Lausanne 4 Congress concludes with call for every believer to share the gospel wherever they are

By Timothy Goropevsek |
Michael Oh at the Fourth Lausanne Congress on World Evangelization
Michael Oh calls on all believers to participate in the Great Commission as the Fourth Lausanne Congress on World Evangelization concluded in Incheon, Korea on September 28, 2024. | Hudson Tsuei, CDI via the Christian Post

The Fourth Lausanne Congress on World Evangelization came to a close on Saturday, Sept 28, with Global Executive Director Dr. Michael Oh calling on all believers to participate in the Great Commission. The week-long event that brought together nearly 5,400 participants in Incheon, Korea and almost the same number online sought to address some of the key gaps in missions today, with a major emphasis on the role of believers in the workplace and the need for collaboration.

The closing session returned to the Congress theme Let the Church declare and display Christ together as Oh highlighted once again the importance of Christians working together rather than isolating themselves and focusing only on their own lives and initiatives.

“Now what's missing when we simply try to declare and display Christ alone, when there's no ‘together’? Is it wrong to say that I just want to do my own thing in my own place as faithfully as I can?” he asked.

“That might be fine if Christ's last words to the disciples were to stay where you are, just focus on your own people, invest in your own activities, your own plans, your own goals. Don't concern yourself with the big picture,” he commented, adding that this is not what Scripture says. “Instead, Christ said, go and make disciples of all nations.”

He cautioned that it is easy for individual Christians to dismiss the Great Commission as “not my business”, when in fact it is “everyone’s business and responsibility”, Oh said. He warned that this widespread attitude has led to a trajectory where every year, there are more people in the world who have never heard the gospel than the year before.

He pointed to many Muslims, Buddhists and Hindus who do not know a single Christian, but then added that they are not spending all day only in mosques and temples, they are also working in banks, tech companies, law firms and factories, or study at universities in their home countries or abroad. Therefore, sharing the gospel with these people is “not just the responsibility of missionaries and ministers, but of artists, engineers, students, professors, CFOs, CEOs and more.”

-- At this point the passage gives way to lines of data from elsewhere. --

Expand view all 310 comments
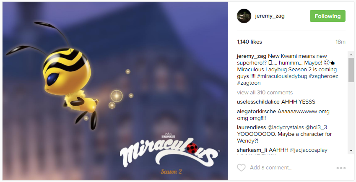The height and width of the screenshot is (182, 356). tap(265, 93)
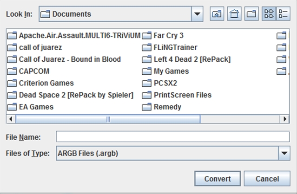This screenshot has width=297, height=194.
Task: Open the Look In dropdown
Action: pos(198,14)
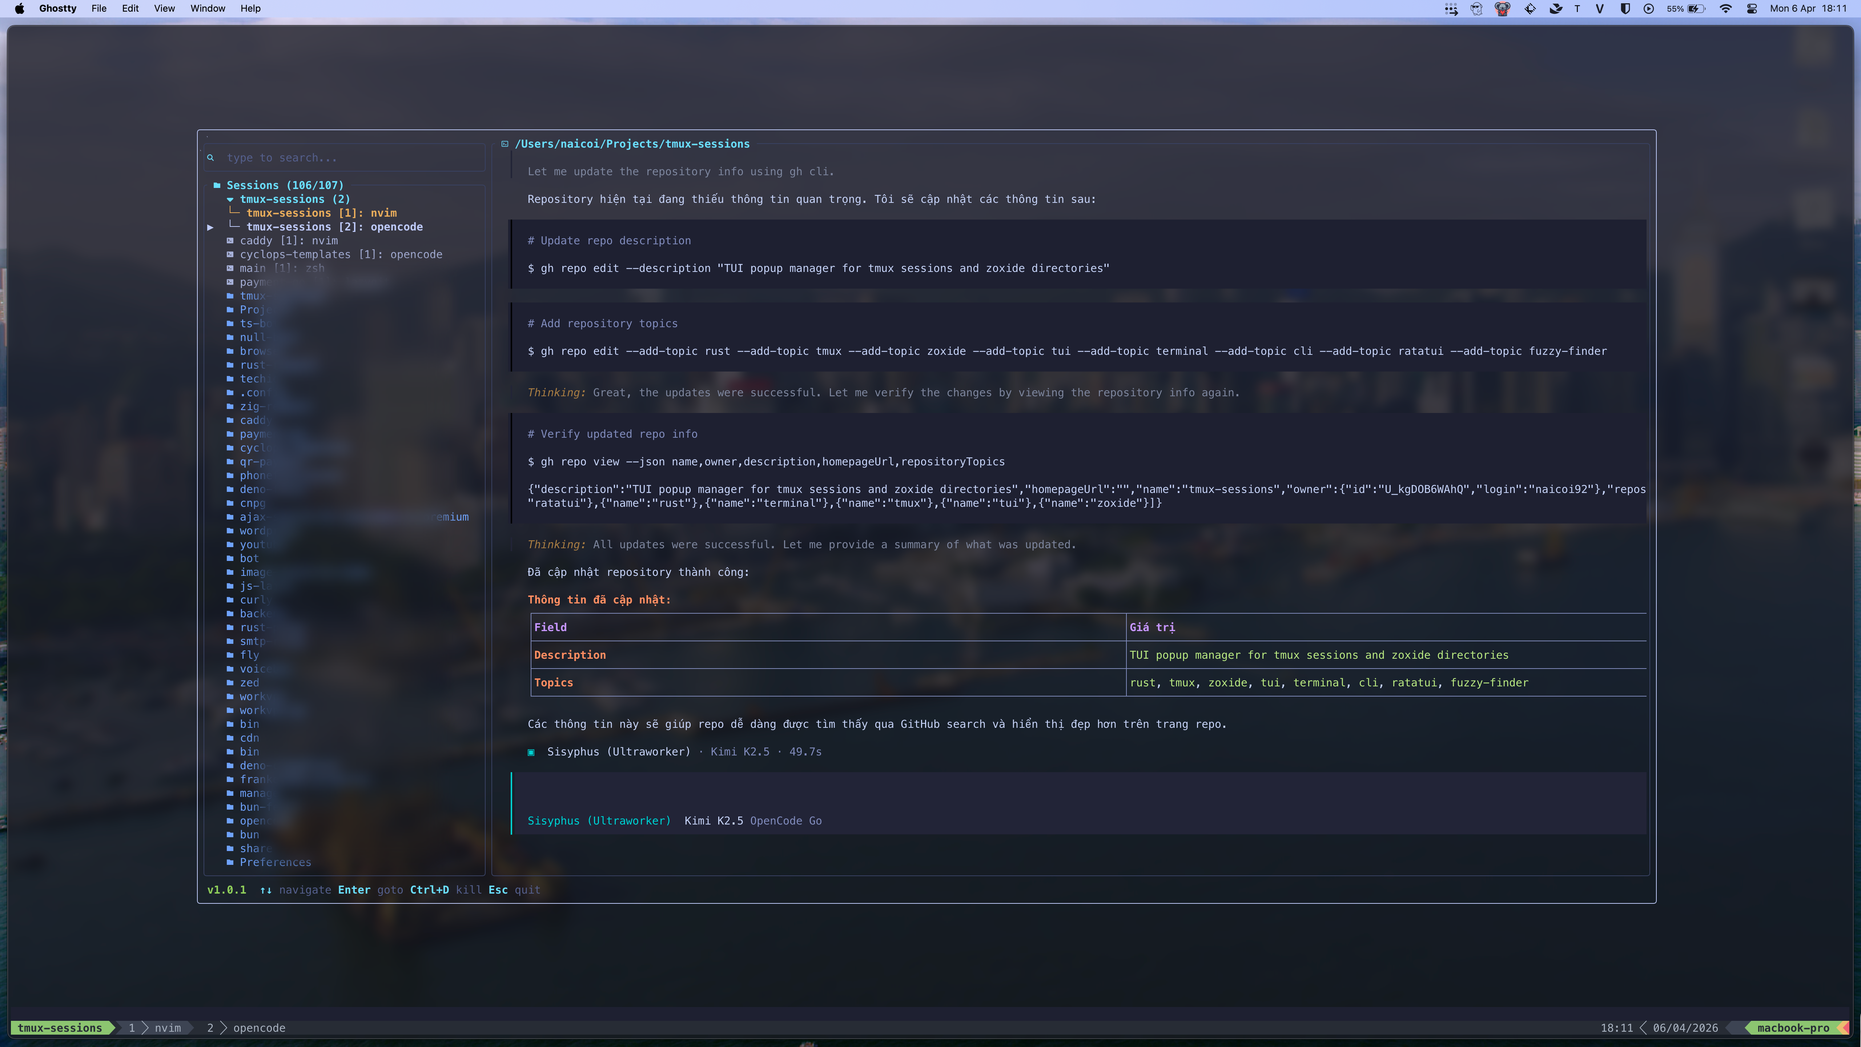The image size is (1861, 1047).
Task: Open the koala menu bar icon
Action: (x=1502, y=9)
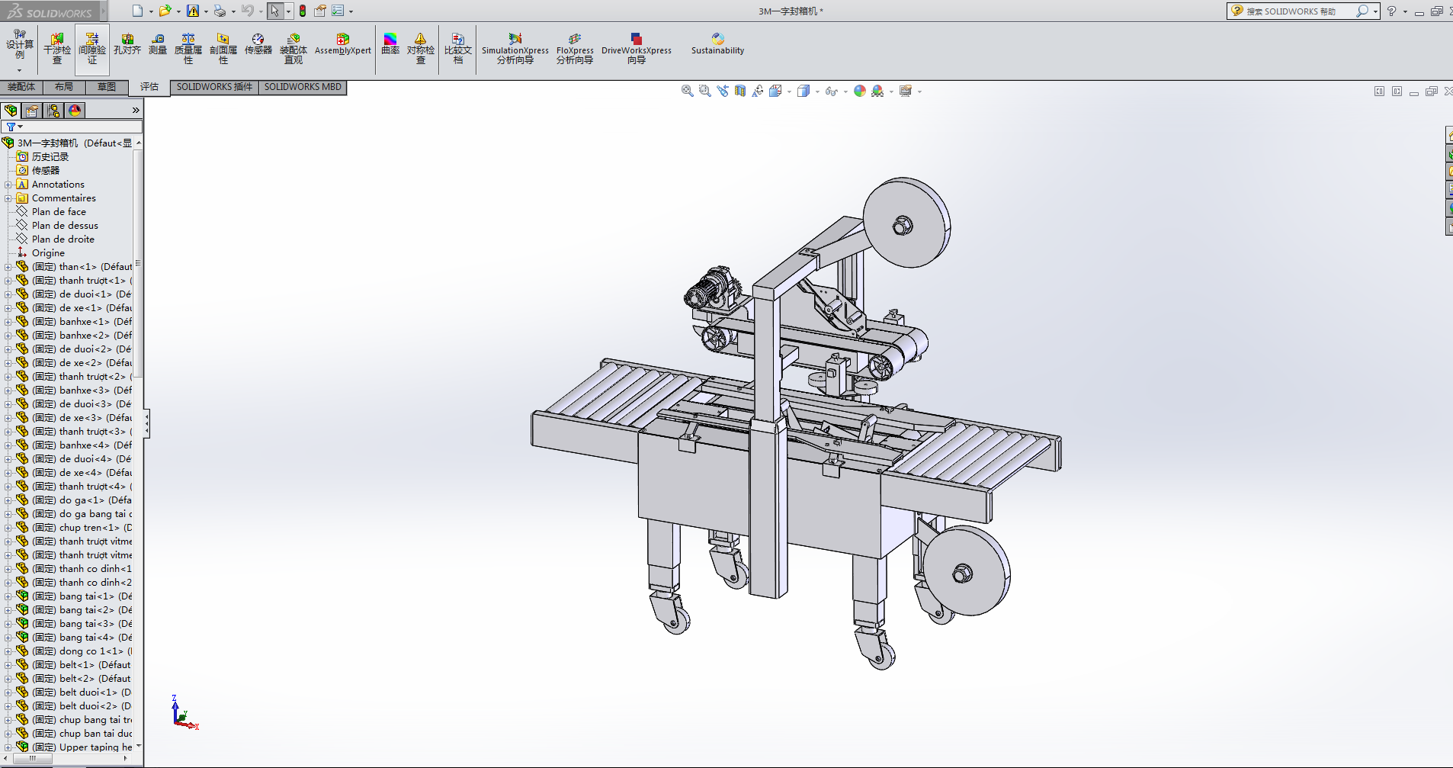Open the SOLIDWORKS MBD tab
The height and width of the screenshot is (768, 1453).
[x=303, y=87]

He acknowledged that there is still a need to send Christians to many unreached places, he highlighted that they must be sent to various spheres of society.

“If you believe that the Great Commission was given to the Church and that you are a part of the Church and that the Holy Spirit has gifted you for the work of ministry and blessed you with time, talents and treasure to be stewarded for God's glory and contributed for the Great Commission, what could it look like for you to be fully invested in collective responsibility?” he asked.

He wondered what impact and effectiveness there could be if God’s people would look less like a Christian version of doing random acts of kindness and more like a coordinated and healthy body of Christ.

“What if every Christian, every church, every Christian business, every Christian family, every Christian school felt collective responsibility for every person in the world hearing the gospel, for there to be healthy disciple making churches among every people group, or resources to be stewarded and generously shared, and for compassion to be poured out to orphans, widows, aliens, and the poor, especially those without the gospel?” Oh asked, adding: “What if instead of ‘I don't need you’, we said to one another, ‘I need you’?”

Although individual Christians may feel like they are only a tiny part, he said that taken together, God can do “amazing things through us.”

He said that the collaborative action groups that met on four afternoons during the week sought to tackle some of the greatest challenges and opportunities for gospel engagement in the world today.

“You've been looking at critical data. You've been assessing current and future efforts. You've been transparent about failures and inefficiencies. You've listened to each other. You've prayed for spiritual wisdom and power. You've begun plans for faithful and effective stewardship and collaboration that will go on after the Congress,” he said and then pointed to Lausanne’s One Action Hub that is being developed as a digital ecosystem for collaboration.

21st century tools are needed for the 21st century world, according to Oh, who said, “We're excited to give to the global Church digital resources that will provide you a digital space for you to take collective responsibility and organize collaborative action.”

It will feature global data, such as the report on the State of the Great Commission that Lausanne published earlier this year. It will also be empowered by intelligent recommendation engines “to inform and inspire and support your strategic action to connect the best of what is known and needed to the best of who you are and what you have been given.”

Oh concluded by calling on participants to consider the Congress theme not merely as a theme but rather as an “anthem, plea and rallying cry.”

“So, rise up people, rise up beautiful body of Christ, rise up together. Rise up humbly, rise up with courage and go forth with intentionality, with collective responsibility, with beauty and with effectiveness to every nation, to every sphere of society, and to every generation that the Church declare and display Christ together. Amen, amen, amen.”